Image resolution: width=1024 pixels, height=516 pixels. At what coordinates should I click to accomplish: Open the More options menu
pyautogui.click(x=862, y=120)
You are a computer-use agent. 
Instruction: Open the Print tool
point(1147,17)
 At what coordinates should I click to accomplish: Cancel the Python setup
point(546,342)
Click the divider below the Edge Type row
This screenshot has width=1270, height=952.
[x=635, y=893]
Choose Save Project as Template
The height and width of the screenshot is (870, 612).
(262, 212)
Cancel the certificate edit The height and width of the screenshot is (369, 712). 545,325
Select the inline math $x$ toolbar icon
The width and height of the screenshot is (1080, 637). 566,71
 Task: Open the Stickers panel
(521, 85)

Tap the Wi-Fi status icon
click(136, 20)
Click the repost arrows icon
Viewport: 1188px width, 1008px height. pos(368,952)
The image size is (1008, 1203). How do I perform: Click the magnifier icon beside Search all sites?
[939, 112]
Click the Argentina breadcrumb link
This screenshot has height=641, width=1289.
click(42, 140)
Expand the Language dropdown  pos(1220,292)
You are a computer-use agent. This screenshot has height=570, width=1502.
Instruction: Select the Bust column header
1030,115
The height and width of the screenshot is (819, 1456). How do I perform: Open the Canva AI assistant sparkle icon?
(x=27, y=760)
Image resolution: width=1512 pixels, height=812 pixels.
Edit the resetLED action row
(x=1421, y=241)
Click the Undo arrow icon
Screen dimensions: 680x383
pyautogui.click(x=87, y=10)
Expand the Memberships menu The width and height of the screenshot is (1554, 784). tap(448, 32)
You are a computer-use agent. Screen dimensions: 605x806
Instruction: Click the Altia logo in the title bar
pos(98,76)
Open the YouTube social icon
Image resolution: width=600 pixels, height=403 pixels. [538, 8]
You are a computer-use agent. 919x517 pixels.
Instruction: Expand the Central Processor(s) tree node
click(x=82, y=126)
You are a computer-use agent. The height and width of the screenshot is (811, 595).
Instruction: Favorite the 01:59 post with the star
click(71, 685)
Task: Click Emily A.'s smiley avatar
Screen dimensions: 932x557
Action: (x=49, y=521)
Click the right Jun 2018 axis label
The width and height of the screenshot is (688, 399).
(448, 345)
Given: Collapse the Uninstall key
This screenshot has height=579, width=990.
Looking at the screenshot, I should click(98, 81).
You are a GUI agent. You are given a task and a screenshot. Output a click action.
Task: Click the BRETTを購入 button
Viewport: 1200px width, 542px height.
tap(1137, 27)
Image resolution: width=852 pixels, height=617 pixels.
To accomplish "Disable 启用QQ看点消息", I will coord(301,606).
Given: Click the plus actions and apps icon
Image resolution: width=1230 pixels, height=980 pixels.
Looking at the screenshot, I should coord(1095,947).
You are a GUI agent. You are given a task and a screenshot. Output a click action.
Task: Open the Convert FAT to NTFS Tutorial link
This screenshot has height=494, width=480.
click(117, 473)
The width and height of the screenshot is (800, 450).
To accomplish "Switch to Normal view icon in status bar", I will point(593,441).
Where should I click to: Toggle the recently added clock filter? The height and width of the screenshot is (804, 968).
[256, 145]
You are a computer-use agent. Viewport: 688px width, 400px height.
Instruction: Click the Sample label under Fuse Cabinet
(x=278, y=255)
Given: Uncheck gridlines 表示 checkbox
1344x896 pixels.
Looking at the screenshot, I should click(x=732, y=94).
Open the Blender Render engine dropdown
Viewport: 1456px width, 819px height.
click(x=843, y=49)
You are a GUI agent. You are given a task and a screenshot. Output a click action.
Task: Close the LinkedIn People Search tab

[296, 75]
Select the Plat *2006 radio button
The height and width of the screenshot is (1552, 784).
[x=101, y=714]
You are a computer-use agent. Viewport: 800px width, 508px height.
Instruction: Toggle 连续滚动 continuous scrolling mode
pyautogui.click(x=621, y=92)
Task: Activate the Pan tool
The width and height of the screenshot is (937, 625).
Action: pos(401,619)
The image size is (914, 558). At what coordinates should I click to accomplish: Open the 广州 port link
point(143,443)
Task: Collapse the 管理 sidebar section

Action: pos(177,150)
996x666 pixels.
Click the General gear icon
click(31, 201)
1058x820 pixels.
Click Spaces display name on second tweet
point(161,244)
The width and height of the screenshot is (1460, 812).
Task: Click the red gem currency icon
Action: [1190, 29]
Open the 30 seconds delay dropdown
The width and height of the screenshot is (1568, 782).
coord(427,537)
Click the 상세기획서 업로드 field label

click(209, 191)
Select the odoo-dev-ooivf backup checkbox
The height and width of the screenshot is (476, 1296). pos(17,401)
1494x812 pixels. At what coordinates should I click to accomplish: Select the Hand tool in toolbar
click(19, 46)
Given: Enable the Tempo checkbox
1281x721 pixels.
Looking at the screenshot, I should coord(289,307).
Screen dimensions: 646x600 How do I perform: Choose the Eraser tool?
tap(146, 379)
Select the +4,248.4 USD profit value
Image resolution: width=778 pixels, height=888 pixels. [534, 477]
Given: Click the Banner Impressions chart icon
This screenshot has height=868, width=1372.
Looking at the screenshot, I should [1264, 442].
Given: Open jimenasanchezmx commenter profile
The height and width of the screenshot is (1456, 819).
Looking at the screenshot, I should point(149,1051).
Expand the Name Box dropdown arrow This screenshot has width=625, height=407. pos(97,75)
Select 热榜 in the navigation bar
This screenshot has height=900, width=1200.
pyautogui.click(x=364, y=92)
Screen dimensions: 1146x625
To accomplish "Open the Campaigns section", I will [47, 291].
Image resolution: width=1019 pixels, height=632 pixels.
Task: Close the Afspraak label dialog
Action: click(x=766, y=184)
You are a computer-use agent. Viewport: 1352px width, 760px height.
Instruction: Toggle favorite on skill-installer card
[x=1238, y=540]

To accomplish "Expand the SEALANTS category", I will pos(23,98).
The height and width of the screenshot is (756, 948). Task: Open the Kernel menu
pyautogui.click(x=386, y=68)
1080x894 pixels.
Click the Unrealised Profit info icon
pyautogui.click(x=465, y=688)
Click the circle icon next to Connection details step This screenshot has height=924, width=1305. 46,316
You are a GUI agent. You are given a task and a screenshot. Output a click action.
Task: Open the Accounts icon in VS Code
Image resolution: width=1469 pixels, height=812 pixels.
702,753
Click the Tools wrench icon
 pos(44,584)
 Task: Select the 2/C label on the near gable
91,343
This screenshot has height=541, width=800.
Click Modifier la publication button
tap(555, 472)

### Aim of the exercise
Retype all of the lines above exactly as they appear.

### Answer to this exercise
Image resolution: width=1024 pixels, height=516 pixels. At what coordinates should I click to accomplish: Open the More options menu
pyautogui.click(x=862, y=120)
You are a computer-use agent. 
Instruction: Open the Print tool
point(1147,17)
 At what coordinates should I click to accomplish: Cancel the Python setup
point(546,342)
Click the divider below the Edge Type row
This screenshot has width=1270, height=952.
[x=635, y=893]
Choose Save Project as Template
The height and width of the screenshot is (870, 612).
(262, 212)
Cancel the certificate edit The height and width of the screenshot is (369, 712). 545,325
Select the inline math $x$ toolbar icon
The width and height of the screenshot is (1080, 637). 566,71
 Task: Open the Stickers panel
(521, 85)

Tap the Wi-Fi status icon
click(136, 20)
Click the repost arrows icon
Viewport: 1188px width, 1008px height. pos(368,952)
The image size is (1008, 1203). How do I perform: Click the magnifier icon beside Search all sites?
[939, 112]
Click the Argentina breadcrumb link
This screenshot has height=641, width=1289.
click(42, 140)
Expand the Language dropdown  pos(1220,292)
You are a computer-use agent. This screenshot has height=570, width=1502.
Instruction: Select the Bust column header
1030,115
The height and width of the screenshot is (819, 1456). How do I perform: Open the Canva AI assistant sparkle icon?
(x=27, y=760)
Image resolution: width=1512 pixels, height=812 pixels.
Edit the resetLED action row
(x=1421, y=241)
Click the Undo arrow icon
Screen dimensions: 680x383
pyautogui.click(x=87, y=10)
Expand the Memberships menu The width and height of the screenshot is (1554, 784). tap(448, 32)
You are a computer-use agent. Screen dimensions: 605x806
Instruction: Click the Altia logo in the title bar
pos(98,76)
Open the YouTube social icon
Image resolution: width=600 pixels, height=403 pixels. [538, 8]
You are a computer-use agent. 919x517 pixels.
Instruction: Expand the Central Processor(s) tree node
click(x=82, y=126)
You are a computer-use agent. The height and width of the screenshot is (811, 595).
Instruction: Favorite the 01:59 post with the star
click(71, 685)
Task: Click Emily A.'s smiley avatar
Screen dimensions: 932x557
Action: (x=49, y=521)
Click the right Jun 2018 axis label
The width and height of the screenshot is (688, 399).
(448, 345)
Given: Collapse the Uninstall key
This screenshot has height=579, width=990.
Looking at the screenshot, I should click(98, 81).
You are a GUI agent. You are given a task and a screenshot. Output a click action.
Task: Click the BRETTを購入 button
Viewport: 1200px width, 542px height.
tap(1137, 27)
Image resolution: width=852 pixels, height=617 pixels.
To accomplish "Disable 启用QQ看点消息", I will coord(301,606).
Given: Click the plus actions and apps icon
Image resolution: width=1230 pixels, height=980 pixels.
Looking at the screenshot, I should coord(1095,947).
You are a GUI agent. You are given a task and a screenshot. Output a click action.
Task: Open the Convert FAT to NTFS Tutorial link
This screenshot has height=494, width=480.
click(117, 473)
The width and height of the screenshot is (800, 450).
To accomplish "Switch to Normal view icon in status bar", I will point(593,441).
Where should I click to: Toggle the recently added clock filter? The height and width of the screenshot is (804, 968).
[256, 145]
You are a computer-use agent. Viewport: 688px width, 400px height.
Instruction: Click the Sample label under Fuse Cabinet
(x=278, y=255)
Given: Uncheck gridlines 表示 checkbox
1344x896 pixels.
Looking at the screenshot, I should click(x=732, y=94).
Open the Blender Render engine dropdown
Viewport: 1456px width, 819px height.
click(x=843, y=49)
You are a GUI agent. You are given a task and a screenshot. Output a click action.
Task: Close the LinkedIn People Search tab

[296, 75]
Select the Plat *2006 radio button
The height and width of the screenshot is (1552, 784).
[x=101, y=714]
You are a computer-use agent. Viewport: 800px width, 508px height.
Instruction: Toggle 连续滚动 continuous scrolling mode
pyautogui.click(x=621, y=92)
Task: Activate the Pan tool
The width and height of the screenshot is (937, 625).
Action: pos(401,619)
The image size is (914, 558). At what coordinates should I click to accomplish: Open the 广州 port link
point(143,443)
Task: Collapse the 管理 sidebar section

Action: pos(177,150)
996x666 pixels.
Click the General gear icon
click(31, 201)
1058x820 pixels.
Click Spaces display name on second tweet
point(161,244)
The width and height of the screenshot is (1460, 812).
Task: Click the red gem currency icon
Action: [1190, 29]
Open the 30 seconds delay dropdown
The width and height of the screenshot is (1568, 782).
coord(427,537)
Click the 상세기획서 업로드 field label

click(209, 191)
Select the odoo-dev-ooivf backup checkbox
The height and width of the screenshot is (476, 1296). pos(17,401)
1494x812 pixels. At what coordinates should I click to accomplish: Select the Hand tool in toolbar
click(19, 46)
Given: Enable the Tempo checkbox
1281x721 pixels.
Looking at the screenshot, I should coord(289,307).
Screen dimensions: 646x600 How do I perform: Choose the Eraser tool?
tap(146, 379)
Select the +4,248.4 USD profit value
Image resolution: width=778 pixels, height=888 pixels. [534, 477]
Given: Click the Banner Impressions chart icon
This screenshot has height=868, width=1372.
Looking at the screenshot, I should [1264, 442].
Given: Open jimenasanchezmx commenter profile
The height and width of the screenshot is (1456, 819).
Looking at the screenshot, I should point(149,1051).
Expand the Name Box dropdown arrow This screenshot has width=625, height=407. pos(97,75)
Select 热榜 in the navigation bar
This screenshot has height=900, width=1200.
pyautogui.click(x=364, y=92)
Screen dimensions: 1146x625
To accomplish "Open the Campaigns section", I will [47, 291].
Image resolution: width=1019 pixels, height=632 pixels.
Task: Close the Afspraak label dialog
Action: click(x=766, y=184)
You are a computer-use agent. Viewport: 1352px width, 760px height.
Instruction: Toggle favorite on skill-installer card
[x=1238, y=540]

To accomplish "Expand the SEALANTS category", I will pos(23,98).
The height and width of the screenshot is (756, 948). Task: Open the Kernel menu
pyautogui.click(x=386, y=68)
1080x894 pixels.
Click the Unrealised Profit info icon
pyautogui.click(x=465, y=688)
Click the circle icon next to Connection details step This screenshot has height=924, width=1305. 46,316
You are a GUI agent. You are given a task and a screenshot. Output a click action.
Task: Open the Accounts icon in VS Code
Image resolution: width=1469 pixels, height=812 pixels.
702,753
Click the Tools wrench icon
 pos(44,584)
 Task: Select the 2/C label on the near gable
91,343
This screenshot has height=541, width=800.
Click Modifier la publication button
tap(555, 472)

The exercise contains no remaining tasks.